C, combined; I, inattentive; MD, mental delay; MTF, methylphenidate; ODD, oppositional defiant disorder; SD, standard deviation; SLD, specific learning disorder.

Inclusion criteria were as follows: aged 6–17, absence of comorbidity with autism spectrum disorder or major psychotic or depressive disorders, no therapy with anticonvulsant or MAO inhibitor drugs.

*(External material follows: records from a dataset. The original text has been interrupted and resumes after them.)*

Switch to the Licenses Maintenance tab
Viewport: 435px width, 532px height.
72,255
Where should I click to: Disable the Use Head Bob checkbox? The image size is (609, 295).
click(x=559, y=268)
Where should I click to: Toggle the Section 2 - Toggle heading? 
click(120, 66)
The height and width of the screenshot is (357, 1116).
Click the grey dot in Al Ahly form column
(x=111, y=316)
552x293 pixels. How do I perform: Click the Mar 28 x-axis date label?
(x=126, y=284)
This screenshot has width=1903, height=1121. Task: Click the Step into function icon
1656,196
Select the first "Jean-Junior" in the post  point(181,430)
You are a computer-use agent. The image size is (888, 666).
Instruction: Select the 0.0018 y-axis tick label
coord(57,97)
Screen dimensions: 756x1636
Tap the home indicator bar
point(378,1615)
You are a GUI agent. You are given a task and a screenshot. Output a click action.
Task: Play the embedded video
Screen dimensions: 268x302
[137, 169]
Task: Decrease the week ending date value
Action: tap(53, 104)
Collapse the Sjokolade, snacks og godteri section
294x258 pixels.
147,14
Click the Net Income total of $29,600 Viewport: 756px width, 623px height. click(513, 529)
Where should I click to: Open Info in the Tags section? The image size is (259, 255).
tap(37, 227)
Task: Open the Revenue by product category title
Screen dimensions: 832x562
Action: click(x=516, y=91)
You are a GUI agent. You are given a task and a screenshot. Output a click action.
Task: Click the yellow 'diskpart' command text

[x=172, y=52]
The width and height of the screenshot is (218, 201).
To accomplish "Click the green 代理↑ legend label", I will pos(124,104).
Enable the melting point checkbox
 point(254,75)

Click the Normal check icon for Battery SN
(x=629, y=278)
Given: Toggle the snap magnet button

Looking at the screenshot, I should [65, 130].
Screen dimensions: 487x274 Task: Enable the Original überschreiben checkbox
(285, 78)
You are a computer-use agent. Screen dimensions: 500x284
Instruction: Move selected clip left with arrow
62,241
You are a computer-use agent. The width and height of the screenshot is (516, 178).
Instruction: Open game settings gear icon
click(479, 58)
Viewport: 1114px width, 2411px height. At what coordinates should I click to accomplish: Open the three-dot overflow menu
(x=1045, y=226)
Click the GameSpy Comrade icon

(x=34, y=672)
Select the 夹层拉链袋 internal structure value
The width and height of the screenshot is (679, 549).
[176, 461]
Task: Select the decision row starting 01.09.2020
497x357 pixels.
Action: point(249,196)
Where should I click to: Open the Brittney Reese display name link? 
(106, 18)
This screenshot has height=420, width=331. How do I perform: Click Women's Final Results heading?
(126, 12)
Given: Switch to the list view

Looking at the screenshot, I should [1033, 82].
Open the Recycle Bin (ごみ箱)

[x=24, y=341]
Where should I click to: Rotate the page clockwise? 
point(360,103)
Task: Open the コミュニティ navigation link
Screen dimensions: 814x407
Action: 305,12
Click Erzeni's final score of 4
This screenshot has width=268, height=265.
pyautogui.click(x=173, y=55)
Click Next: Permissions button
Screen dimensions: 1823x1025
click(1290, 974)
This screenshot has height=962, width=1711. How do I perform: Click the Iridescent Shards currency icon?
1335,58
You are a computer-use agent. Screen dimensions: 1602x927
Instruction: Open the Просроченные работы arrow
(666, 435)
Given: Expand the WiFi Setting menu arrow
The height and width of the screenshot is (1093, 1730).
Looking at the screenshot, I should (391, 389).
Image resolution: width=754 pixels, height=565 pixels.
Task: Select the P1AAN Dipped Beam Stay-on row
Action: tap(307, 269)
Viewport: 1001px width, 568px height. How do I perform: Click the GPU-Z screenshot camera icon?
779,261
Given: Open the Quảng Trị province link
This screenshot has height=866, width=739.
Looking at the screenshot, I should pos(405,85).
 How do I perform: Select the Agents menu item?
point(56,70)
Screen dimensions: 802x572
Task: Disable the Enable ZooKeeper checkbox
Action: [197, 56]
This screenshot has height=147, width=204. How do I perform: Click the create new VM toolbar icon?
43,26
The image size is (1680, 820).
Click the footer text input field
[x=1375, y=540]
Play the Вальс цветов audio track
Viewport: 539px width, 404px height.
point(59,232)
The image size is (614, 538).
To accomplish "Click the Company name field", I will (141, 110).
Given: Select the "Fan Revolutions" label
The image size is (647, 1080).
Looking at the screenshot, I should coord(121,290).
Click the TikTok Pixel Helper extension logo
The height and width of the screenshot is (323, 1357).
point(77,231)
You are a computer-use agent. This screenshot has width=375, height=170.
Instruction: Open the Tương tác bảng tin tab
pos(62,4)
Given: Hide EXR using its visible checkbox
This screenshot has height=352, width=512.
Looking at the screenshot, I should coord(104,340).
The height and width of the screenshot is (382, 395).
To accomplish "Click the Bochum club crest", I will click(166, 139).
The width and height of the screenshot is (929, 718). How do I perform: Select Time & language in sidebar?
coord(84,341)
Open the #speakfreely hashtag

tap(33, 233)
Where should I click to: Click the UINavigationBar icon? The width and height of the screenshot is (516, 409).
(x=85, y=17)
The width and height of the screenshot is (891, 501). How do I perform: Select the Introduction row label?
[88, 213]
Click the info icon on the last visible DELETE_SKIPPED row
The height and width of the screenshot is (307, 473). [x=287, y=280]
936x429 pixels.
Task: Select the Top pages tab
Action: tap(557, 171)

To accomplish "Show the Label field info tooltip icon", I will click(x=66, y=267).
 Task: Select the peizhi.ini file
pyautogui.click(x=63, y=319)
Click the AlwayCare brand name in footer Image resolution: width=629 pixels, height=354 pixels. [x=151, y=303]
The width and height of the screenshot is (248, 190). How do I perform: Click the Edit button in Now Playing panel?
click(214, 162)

Out of the 30 subjects, 23 had been diagnosed with ADHD “combined” subtype, while 7 belonged to the “inattentive” subtype. Eighteen subjects had no associated comorbidity, six subjects had an oppositional defiant disorder, four subjects had a specific learning disorder, and two subjects had simple motor tics. Six subjects were mentally retarded (5 mild, 1 medium severity) and the remaining 24 showed an IQ in the normal range.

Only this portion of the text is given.